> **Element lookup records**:
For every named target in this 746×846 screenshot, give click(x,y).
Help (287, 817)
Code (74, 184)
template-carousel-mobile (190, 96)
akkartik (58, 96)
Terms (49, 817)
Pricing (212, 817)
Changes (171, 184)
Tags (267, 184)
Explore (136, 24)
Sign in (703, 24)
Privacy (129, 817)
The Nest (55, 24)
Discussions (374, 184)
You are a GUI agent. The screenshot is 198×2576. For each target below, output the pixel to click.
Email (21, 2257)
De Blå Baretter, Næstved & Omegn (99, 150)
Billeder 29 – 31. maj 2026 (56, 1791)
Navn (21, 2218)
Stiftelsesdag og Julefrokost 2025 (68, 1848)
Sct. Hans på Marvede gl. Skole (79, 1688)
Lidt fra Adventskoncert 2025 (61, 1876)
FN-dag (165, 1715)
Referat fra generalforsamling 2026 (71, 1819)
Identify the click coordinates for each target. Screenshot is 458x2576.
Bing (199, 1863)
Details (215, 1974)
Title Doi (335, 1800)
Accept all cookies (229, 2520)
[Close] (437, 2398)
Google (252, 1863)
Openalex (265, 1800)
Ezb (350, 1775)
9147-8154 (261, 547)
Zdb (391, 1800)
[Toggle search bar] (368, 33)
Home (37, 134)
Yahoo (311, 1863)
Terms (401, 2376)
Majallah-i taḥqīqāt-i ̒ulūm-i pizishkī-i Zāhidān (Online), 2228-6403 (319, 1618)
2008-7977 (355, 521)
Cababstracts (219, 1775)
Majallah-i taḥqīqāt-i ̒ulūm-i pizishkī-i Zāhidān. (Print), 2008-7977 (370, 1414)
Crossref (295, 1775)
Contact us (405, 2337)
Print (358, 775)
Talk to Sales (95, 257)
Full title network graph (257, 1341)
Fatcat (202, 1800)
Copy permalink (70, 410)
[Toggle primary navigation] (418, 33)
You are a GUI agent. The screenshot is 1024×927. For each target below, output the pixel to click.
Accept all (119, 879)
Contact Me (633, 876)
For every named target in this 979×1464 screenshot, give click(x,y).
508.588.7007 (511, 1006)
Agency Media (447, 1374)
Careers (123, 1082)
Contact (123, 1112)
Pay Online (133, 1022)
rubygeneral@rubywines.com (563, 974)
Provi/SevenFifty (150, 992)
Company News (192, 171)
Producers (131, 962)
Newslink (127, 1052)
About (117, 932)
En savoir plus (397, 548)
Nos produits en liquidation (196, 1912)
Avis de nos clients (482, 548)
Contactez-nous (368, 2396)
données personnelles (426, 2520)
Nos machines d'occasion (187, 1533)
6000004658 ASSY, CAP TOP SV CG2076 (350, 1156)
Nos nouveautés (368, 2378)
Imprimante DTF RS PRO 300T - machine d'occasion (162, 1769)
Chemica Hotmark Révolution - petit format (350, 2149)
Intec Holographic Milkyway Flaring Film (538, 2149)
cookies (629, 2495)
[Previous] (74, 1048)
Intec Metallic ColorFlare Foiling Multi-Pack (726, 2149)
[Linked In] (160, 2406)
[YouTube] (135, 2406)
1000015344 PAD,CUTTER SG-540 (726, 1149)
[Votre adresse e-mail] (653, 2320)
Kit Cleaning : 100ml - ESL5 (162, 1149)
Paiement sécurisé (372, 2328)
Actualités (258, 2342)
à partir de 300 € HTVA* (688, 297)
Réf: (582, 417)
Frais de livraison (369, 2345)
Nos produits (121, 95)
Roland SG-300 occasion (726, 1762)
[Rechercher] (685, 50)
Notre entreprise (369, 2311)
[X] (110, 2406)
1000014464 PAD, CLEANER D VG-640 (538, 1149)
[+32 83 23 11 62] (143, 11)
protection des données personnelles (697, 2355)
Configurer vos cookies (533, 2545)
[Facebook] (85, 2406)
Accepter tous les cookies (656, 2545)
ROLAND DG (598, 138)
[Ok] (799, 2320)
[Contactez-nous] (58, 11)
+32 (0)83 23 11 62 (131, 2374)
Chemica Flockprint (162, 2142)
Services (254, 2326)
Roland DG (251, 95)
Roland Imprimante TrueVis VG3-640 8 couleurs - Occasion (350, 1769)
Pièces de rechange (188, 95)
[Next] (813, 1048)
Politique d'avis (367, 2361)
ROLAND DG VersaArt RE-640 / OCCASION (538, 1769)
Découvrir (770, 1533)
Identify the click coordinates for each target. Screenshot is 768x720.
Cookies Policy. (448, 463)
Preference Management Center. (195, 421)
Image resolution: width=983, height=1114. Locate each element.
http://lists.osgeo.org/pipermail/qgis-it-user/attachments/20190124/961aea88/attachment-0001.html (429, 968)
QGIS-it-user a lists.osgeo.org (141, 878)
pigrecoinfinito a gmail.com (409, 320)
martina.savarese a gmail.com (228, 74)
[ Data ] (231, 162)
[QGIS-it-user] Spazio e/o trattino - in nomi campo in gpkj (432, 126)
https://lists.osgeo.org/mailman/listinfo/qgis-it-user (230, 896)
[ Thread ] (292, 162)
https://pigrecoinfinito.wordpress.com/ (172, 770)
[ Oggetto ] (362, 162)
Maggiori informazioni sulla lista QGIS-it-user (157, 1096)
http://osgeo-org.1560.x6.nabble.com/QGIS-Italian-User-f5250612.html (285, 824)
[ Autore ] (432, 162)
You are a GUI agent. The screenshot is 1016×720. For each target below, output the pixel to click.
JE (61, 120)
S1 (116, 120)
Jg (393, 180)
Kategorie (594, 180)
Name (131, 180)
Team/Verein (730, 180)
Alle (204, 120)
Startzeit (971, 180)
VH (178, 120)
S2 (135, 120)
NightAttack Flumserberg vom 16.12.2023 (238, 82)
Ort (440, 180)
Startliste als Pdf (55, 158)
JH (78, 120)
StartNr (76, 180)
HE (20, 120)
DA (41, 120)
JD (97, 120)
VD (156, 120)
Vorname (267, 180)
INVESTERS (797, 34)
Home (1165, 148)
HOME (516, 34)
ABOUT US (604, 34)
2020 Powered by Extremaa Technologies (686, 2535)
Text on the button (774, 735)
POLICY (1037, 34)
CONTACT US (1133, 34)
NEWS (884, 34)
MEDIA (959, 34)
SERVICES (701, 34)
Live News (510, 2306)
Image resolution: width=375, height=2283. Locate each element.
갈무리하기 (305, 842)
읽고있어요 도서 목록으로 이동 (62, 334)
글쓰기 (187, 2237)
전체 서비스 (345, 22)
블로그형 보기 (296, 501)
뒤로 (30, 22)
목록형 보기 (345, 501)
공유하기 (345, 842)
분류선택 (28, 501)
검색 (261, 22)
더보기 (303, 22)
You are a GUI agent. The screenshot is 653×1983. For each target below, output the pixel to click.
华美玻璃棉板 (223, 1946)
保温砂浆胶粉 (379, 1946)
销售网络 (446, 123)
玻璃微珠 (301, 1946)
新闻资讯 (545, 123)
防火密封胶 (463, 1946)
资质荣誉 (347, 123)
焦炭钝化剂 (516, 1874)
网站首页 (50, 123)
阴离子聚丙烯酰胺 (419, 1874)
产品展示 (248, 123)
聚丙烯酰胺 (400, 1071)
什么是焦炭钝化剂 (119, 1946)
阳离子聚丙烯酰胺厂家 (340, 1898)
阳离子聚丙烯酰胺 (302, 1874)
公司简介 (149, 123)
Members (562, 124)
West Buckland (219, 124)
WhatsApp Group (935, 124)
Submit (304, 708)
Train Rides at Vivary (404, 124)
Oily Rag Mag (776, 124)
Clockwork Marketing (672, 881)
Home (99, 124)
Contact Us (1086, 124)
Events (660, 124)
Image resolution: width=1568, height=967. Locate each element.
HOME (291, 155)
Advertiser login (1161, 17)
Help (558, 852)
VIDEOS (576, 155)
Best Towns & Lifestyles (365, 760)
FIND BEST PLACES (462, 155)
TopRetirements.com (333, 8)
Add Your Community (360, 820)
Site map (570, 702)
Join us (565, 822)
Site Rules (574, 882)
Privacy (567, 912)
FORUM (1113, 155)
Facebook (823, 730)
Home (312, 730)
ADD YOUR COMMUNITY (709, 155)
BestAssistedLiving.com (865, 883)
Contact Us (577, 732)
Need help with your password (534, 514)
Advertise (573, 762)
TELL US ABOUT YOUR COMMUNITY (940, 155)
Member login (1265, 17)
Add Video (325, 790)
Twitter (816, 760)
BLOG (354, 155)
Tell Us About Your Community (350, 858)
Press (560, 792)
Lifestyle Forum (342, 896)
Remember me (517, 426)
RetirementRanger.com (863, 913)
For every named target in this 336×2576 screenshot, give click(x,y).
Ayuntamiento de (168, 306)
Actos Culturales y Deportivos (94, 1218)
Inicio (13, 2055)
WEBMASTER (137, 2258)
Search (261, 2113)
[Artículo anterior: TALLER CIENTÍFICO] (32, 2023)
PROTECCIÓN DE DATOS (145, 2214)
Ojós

> **WHAT THE TASK ASKS**:
Revise the material from its first line through the line with "Discussions (374, 184)" by replacing "Pricing" with "Plans" and leaving everything else unchanged. Give only those lines.

> **OUTPUT OF THE EXERCISE**:
For every named target in this 746×846 screenshot, give click(x,y).
Help (287, 817)
Code (74, 184)
template-carousel-mobile (190, 96)
akkartik (58, 96)
Terms (49, 817)
Plans (212, 817)
Changes (171, 184)
Tags (267, 184)
Explore (136, 24)
Sign in (703, 24)
Privacy (129, 817)
The Nest (55, 24)
Discussions (374, 184)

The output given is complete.